とんま天狗は雲の上

サッカー観戦と読書記録と日々感じたこと等を綴っています。

救世主監督 片野坂知宏

 先日読んだ「監督の異常な熱情」は面白かった。著者ひぐらしひなつの新刊本が出版された。トリニータ番として片野坂監督を追いかけた本だ。期待を持って読み始めた。
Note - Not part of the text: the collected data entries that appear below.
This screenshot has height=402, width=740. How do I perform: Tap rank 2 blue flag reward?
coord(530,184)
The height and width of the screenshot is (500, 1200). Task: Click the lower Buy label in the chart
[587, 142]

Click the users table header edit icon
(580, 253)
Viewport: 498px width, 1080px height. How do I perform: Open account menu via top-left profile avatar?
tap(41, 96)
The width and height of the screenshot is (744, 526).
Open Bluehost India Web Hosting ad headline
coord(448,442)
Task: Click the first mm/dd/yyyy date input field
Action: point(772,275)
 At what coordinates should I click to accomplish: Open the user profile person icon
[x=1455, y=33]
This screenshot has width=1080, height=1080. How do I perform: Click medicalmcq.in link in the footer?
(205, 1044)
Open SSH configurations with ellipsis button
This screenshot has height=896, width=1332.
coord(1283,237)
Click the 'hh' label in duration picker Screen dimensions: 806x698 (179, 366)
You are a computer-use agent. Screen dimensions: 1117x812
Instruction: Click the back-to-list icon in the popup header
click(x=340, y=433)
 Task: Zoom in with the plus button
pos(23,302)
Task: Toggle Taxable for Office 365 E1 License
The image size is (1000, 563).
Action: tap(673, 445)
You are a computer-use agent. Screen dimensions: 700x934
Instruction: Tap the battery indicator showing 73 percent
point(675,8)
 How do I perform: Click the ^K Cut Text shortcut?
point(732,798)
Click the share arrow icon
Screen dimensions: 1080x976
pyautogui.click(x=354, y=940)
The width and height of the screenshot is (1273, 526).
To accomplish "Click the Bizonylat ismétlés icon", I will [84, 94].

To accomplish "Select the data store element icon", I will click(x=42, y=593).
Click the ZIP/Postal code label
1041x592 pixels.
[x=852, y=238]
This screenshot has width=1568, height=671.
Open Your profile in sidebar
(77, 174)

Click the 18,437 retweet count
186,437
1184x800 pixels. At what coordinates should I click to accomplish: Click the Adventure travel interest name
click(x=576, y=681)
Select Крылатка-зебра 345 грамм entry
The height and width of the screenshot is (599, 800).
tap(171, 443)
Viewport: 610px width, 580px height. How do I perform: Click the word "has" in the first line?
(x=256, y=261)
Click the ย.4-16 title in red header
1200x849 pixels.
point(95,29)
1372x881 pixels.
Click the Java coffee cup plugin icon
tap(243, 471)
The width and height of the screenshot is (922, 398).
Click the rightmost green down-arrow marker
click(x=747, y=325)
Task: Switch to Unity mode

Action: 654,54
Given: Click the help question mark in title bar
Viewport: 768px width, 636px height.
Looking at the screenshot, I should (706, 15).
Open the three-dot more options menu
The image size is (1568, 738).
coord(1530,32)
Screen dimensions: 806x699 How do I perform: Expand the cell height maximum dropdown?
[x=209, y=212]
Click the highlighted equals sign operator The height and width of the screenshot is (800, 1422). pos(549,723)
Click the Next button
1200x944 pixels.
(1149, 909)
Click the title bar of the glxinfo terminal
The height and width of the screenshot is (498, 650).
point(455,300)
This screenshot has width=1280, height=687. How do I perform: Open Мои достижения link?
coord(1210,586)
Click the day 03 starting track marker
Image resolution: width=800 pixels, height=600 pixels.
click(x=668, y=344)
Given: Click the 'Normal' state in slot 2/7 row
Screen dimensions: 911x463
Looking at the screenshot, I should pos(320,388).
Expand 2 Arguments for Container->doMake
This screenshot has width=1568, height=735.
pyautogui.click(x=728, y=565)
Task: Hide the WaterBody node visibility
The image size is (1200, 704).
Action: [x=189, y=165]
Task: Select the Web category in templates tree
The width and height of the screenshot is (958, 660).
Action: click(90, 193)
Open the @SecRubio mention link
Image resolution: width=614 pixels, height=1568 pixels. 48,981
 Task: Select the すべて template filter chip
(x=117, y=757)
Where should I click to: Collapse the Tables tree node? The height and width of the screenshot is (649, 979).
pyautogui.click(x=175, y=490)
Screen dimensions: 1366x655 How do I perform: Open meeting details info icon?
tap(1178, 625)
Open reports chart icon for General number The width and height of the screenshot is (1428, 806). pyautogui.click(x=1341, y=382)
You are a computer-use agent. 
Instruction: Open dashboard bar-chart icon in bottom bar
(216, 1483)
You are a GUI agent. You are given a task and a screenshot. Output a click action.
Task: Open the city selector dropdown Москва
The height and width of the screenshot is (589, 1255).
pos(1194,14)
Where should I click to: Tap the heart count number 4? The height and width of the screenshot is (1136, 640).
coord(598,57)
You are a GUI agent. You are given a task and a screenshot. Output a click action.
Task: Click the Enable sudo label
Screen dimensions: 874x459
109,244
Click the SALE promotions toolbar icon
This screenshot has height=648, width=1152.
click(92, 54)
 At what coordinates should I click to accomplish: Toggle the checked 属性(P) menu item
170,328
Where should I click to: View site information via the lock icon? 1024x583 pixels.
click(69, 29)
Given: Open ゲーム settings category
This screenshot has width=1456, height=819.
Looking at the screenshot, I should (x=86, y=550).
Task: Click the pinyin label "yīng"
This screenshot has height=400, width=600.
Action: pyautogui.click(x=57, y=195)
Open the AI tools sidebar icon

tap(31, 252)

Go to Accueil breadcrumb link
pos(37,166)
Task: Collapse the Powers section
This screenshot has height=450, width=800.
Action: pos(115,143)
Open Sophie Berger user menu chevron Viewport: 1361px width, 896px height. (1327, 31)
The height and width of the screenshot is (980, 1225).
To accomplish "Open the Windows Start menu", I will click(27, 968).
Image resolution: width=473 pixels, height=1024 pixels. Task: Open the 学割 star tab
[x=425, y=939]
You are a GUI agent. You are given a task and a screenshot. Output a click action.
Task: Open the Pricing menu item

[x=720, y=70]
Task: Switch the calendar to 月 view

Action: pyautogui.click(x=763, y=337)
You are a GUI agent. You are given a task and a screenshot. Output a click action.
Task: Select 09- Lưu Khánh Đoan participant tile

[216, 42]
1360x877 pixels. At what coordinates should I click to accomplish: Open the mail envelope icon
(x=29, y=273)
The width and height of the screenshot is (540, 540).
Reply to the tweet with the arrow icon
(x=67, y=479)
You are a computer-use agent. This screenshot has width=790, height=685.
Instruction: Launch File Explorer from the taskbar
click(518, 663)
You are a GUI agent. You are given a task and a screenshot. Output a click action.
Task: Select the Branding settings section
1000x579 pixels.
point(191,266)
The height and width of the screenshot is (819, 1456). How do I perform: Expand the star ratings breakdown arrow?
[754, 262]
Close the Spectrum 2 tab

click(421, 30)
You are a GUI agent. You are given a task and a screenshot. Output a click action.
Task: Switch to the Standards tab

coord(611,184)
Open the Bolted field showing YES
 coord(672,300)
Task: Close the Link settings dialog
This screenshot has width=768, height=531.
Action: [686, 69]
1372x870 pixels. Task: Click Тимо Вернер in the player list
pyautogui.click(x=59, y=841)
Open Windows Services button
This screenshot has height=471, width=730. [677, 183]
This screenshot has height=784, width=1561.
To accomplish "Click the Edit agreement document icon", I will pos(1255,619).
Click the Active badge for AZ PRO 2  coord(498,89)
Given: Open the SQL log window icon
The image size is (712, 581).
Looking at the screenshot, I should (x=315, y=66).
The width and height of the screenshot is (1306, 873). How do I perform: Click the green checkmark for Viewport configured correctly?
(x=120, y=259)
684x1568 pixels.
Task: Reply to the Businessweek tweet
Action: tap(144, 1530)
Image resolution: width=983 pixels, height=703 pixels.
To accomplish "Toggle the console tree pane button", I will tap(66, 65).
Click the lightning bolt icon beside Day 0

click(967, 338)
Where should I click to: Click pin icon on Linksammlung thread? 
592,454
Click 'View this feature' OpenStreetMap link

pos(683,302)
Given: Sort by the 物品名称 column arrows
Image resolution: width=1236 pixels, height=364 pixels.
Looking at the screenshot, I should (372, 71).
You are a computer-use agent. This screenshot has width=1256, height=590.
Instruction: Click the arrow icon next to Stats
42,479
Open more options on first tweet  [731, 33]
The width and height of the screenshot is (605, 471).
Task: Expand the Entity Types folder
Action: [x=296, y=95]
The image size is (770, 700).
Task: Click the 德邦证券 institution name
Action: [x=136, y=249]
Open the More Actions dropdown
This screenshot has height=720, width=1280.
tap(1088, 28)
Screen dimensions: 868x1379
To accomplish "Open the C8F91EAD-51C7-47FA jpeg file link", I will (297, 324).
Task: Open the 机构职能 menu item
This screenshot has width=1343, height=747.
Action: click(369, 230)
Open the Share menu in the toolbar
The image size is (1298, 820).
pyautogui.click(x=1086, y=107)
 相変わらず、ひぐらしひなつの文章は楽しい。だが本書は、J1昇格を決めた2018年の全ゲームと、J1昇格後の第10節サンガ戦までの各ゲームについて、その内容とトリニータの戦術などをその前後の情報も含めてまとめたもの。たぶん筆者が「EL GOLAZO」誌などで執筆した記事をベースにまとめ直したものだとは思われる。シーズン開幕戦の盛り上がりや、J1昇格を決めたゲームでの様子など、試合ごとの多少の軽重はあるものの、書きぶりは情熱的だが、内容的には淡々と書き重ねられており、その点ではどうしても平板な感じがしてしまう。

 もちろん監督や選手にとってはどのゲームも同じ90分であり、どれも同じだけの準備と必死さでプレーをするだろうから、筆者の書きぶりもわからないではないが、カタノサッカーの戦術的な考え方や変化などを知りたいと思った読者には、材料は提供するからそれぞれ理解してくれという感じになる。でも、どのゲームでも同じくらいに興奮し、楽しむことができるトリニータ・サポーターには、どのゲームも同じだけ重要だし、本書を読みながら、「ああ、そうだった」と思い出すのだろう。

 だから本書はトリニータ・サポーター、片野坂フリークのための本だ。でも楽しさはすごく伝わってくる。グランパス・サポーターをやめてトリニータ・サポーターになった方が楽しそうだ。風間監督にも片野坂監督と同じほどの熱さが伝わってくると、たとえ負けても「次があるさ」と思えるだろうに。トリニータ・サポーターがうらやましい。グランパスにもそんな勝つためのサッカーを見せてほしい。

 

救世主監督 片野坂知宏

救世主監督 片野坂知宏

 

 

○「DAZNはテクニカルエリア専用カメラを置くべき」/「カタさんもGPSで走行距離を計測するべき」/あまりにアグレッシブなコーチングスタイルにそんな提案が相次ぎ、SNSでは面白がって誰かの作ったヒートマップがすごい勢いで拡散された。……「いや、そんな目立っちゃってますか。僕はただ90分間、選手と一緒に戦ってるつもりなだけなんですけど。僕じゃなくて選手のほうにもっと注目してください」(P14)

○カタさんはつねづね「一人の選手に頼るようなサッカーはしたくない。その選手が怪我や出場停止で欠けたとき、いつものサッカーができなくなるようなチームではあってはならない」と言い続けてきた。それを忠実に落とし込んだ編成で、徹底的に組織と連携にこだわった形だ。/言うなれば、全員が脇役。/だが、舞台に立つ全員が脇役であるとき、それは全員が主役であるのと同じだ。(P18)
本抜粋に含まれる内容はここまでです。